## [What is required]
Report how many lines of the listing contain the string "will", with no other words.
------------------------------------------------------------------------
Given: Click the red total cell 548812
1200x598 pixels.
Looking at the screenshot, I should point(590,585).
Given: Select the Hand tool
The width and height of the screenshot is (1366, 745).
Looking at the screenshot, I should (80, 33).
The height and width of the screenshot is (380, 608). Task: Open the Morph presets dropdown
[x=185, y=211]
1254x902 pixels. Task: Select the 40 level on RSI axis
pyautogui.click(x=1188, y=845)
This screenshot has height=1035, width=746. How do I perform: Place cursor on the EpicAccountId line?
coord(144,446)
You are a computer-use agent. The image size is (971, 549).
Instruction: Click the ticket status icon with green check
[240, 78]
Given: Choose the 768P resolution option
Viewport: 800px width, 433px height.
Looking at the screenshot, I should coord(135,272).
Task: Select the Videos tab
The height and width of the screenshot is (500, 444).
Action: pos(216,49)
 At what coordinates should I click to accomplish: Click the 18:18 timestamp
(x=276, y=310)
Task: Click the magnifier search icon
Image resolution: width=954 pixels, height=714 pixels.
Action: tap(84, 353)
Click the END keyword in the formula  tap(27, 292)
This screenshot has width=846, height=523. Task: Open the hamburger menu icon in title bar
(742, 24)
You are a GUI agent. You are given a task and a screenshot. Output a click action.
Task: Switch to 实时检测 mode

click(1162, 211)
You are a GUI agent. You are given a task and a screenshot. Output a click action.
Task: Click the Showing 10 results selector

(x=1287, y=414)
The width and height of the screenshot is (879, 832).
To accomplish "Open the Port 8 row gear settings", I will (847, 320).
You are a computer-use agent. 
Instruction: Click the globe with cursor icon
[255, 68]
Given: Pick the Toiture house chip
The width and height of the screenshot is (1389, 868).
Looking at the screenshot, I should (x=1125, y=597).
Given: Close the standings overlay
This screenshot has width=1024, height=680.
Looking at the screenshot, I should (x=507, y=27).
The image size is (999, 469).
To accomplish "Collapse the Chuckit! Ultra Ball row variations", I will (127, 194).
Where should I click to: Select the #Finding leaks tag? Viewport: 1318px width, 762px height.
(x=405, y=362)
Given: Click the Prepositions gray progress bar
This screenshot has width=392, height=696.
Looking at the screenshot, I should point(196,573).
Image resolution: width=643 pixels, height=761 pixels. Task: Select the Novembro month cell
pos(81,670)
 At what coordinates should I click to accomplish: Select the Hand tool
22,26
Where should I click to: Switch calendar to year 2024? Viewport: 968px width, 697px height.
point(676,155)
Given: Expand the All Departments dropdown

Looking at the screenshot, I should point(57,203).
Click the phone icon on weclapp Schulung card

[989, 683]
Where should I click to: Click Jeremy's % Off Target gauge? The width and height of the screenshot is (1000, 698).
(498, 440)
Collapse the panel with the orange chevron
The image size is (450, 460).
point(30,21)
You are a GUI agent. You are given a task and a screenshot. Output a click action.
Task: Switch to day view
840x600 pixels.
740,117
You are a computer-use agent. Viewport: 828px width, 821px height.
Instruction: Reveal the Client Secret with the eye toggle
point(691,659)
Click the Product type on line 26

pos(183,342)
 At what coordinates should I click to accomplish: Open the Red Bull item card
------------------------------------------------------------------------
## [Task result]
2